Aleksandra Szarłat najpierw wprowadza czytelników w świat telewizji PRL, pisze o jej szefach i zjawiskach, które miały wpływ na jakość programu, pisze o kłopotach technicznych i sprzętowych. W to otoczenie wprowadza ludzi, którzy uczestniczyli w tworzeniu telewizji – prezenterów, scenografów czy dziennikarzy. Wprowadza ich zgodnie z zasadami poppublikacji, czyli własny wywód rozbija seriami cytatów i wypowiedzi, sięga i po anegdoty niezbędne w podobnych tekstach. Skupia się autorka na relacjach interpersonalnych, układach (czasem też i politycznych), wzajemnych sympatiach i niechęciach, chcąc wprowadzić odbiorców w klimat studia. Mówi też o tym, jak do telewizji trafiały kolejne piękne prezenterki, nie pomijając ich kolegów po fachu. Nie tłumaczy oczywistości – wiadomo w końcu, że Edzia to Edyta Wojtczak, a Krysia – Krystyna Loska. Dość długo utrzymuje Szarłat jednostajny rytm opowiadania o telewizji za czasów Sokorskiego i Szczepańskiego, aż wreszcie przechodzi do wywiadów.
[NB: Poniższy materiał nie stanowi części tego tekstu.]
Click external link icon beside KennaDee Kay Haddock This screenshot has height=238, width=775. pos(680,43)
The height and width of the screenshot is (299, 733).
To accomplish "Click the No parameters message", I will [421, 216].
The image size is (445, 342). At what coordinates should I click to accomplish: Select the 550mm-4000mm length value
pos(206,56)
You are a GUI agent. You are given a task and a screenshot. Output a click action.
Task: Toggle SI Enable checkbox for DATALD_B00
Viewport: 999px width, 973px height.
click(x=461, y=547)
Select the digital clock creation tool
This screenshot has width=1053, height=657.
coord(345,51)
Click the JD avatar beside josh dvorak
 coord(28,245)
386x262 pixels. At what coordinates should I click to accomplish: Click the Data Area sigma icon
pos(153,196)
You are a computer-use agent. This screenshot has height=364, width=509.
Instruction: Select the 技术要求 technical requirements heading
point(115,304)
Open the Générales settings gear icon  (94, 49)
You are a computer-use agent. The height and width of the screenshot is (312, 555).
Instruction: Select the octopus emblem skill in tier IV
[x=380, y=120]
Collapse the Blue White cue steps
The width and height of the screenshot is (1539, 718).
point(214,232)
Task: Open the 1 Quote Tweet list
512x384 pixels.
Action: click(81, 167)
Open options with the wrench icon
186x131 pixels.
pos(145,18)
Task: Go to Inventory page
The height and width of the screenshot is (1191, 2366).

A w wywiadach, być może niespodziewanie, uzyskuje inne oblicze sympatycznych z pozoru prezenterek. Na światło dzienne wychodzą pretensje i żale, niechęci i rozczarowania. Między mentorkami i uczennicami panuje jeszcze jeśli nie przyjaźń to przynajmniej przyzwoitość, ale już niewspółpracujące ze sobą panie traktują się wrogo. Szarłat niby rozmawia z prezenterkami, ale nie pozwala sobie na odejście od ustalonego szkieletu wywiadu, nie reaguje na wypowiedzi, zamyka kwestie na tym, na czym skończyły rozmówczynie, chociaż czasem przydałoby się chociaż trochę interakcji i zaangażowania w rozmowę. Wywiady nie są przekrojowe, co dla przeciętnego odbiorcy oznaczać będzie tyle, że nie uzyska z nich pełnej wiedzy na temat prezenterek a jedynie dopowiedzenia do sylwetek i biografii. Bywa też, że rozmowami sterują same zainteresowane: Bożena Walter na przykład traktuje spotkanie jako okazję do zareklamowania swoich obecnych działań – brakuje tu u Aleksandry Szarłat zdecydowania, by popchnąć rozmowę na inne tory. W końcu czytelników interesuje przeszłość bohaterek. Rozmowy są bardzo długie (co nie znaczy: zbyt długie), a mimo to pozostawiają wrażenie niedosytu – o ile o aktorach z dawnych lat pisze się mnóstwo, o tyle prezenterki, po raz pierwszy zebrane w takiej publikacji, wciąż dla wielu pozostają pełnymi tajemnic miłymi paniami z ekranu. Gorycz i żal rozmówczyń mają swoje określone podstawy, a jednak niewielu odbiorców będzie o tym podczas lektury myśleć.
Tom „Prezenterki” jest atrakcyjny choćby z uwagi na oryginalność tematu. Pokazuje też różnice między dawnym i współczesnym postrzeganiem telewizyjnego światka. Z polifonii pozostaje jeden głos, w dodatku z poczuciem bezsilności i beznadziei – to zupełnie inne niż mainstreamowe spojrzenie na kulturę telewizji czasów PRL. Mimo rozgoryczenia prezenterek, Aleksandra Szarłat przedstawia też silne osobowości i ciekawe portrety.